──────── Excerpted records ────────

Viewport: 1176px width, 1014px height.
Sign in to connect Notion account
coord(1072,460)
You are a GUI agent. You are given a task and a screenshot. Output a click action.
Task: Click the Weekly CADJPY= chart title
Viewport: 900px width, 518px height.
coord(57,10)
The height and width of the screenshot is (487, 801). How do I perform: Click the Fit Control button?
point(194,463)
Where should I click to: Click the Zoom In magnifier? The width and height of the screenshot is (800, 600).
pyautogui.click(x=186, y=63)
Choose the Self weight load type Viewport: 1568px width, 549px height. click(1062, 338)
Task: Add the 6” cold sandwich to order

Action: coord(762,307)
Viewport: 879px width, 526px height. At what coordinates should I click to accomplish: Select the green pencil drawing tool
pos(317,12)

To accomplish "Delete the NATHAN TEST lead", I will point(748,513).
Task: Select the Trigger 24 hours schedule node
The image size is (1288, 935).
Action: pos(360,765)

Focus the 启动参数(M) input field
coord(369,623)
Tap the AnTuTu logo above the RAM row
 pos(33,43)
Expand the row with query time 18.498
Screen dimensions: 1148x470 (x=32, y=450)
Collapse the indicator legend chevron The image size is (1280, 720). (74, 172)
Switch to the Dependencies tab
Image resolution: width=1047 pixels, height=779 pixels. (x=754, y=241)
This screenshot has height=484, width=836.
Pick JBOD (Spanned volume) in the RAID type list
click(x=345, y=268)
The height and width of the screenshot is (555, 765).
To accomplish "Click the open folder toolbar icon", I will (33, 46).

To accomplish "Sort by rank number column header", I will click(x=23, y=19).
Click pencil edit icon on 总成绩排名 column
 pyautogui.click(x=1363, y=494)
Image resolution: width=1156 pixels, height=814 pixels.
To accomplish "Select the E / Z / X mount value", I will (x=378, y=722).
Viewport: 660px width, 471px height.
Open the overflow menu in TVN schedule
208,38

────────

■ **Your goal**
All lines from the start of the entries through the line where "Viewport: 660px width, 471px height." sits should be duplicated exactly, with nothing else in the output.

■ **Written reply**
Viewport: 1176px width, 1014px height.
Sign in to connect Notion account
coord(1072,460)
You are a GUI agent. You are given a task and a screenshot. Output a click action.
Task: Click the Weekly CADJPY= chart title
Viewport: 900px width, 518px height.
coord(57,10)
The height and width of the screenshot is (487, 801). How do I perform: Click the Fit Control button?
point(194,463)
Where should I click to: Click the Zoom In magnifier? The width and height of the screenshot is (800, 600).
pyautogui.click(x=186, y=63)
Choose the Self weight load type Viewport: 1568px width, 549px height. click(1062, 338)
Task: Add the 6” cold sandwich to order

Action: coord(762,307)
Viewport: 879px width, 526px height. At what coordinates should I click to accomplish: Select the green pencil drawing tool
pos(317,12)

To accomplish "Delete the NATHAN TEST lead", I will point(748,513).
Task: Select the Trigger 24 hours schedule node
The image size is (1288, 935).
Action: pos(360,765)

Focus the 启动参数(M) input field
coord(369,623)
Tap the AnTuTu logo above the RAM row
 pos(33,43)
Expand the row with query time 18.498
Screen dimensions: 1148x470 (x=32, y=450)
Collapse the indicator legend chevron The image size is (1280, 720). (74, 172)
Switch to the Dependencies tab
Image resolution: width=1047 pixels, height=779 pixels. (x=754, y=241)
This screenshot has height=484, width=836.
Pick JBOD (Spanned volume) in the RAID type list
click(x=345, y=268)
The height and width of the screenshot is (555, 765).
To accomplish "Click the open folder toolbar icon", I will (33, 46).

To accomplish "Sort by rank number column header", I will click(x=23, y=19).
Click pencil edit icon on 总成绩排名 column
 pyautogui.click(x=1363, y=494)
Image resolution: width=1156 pixels, height=814 pixels.
To accomplish "Select the E / Z / X mount value", I will (x=378, y=722).
Viewport: 660px width, 471px height.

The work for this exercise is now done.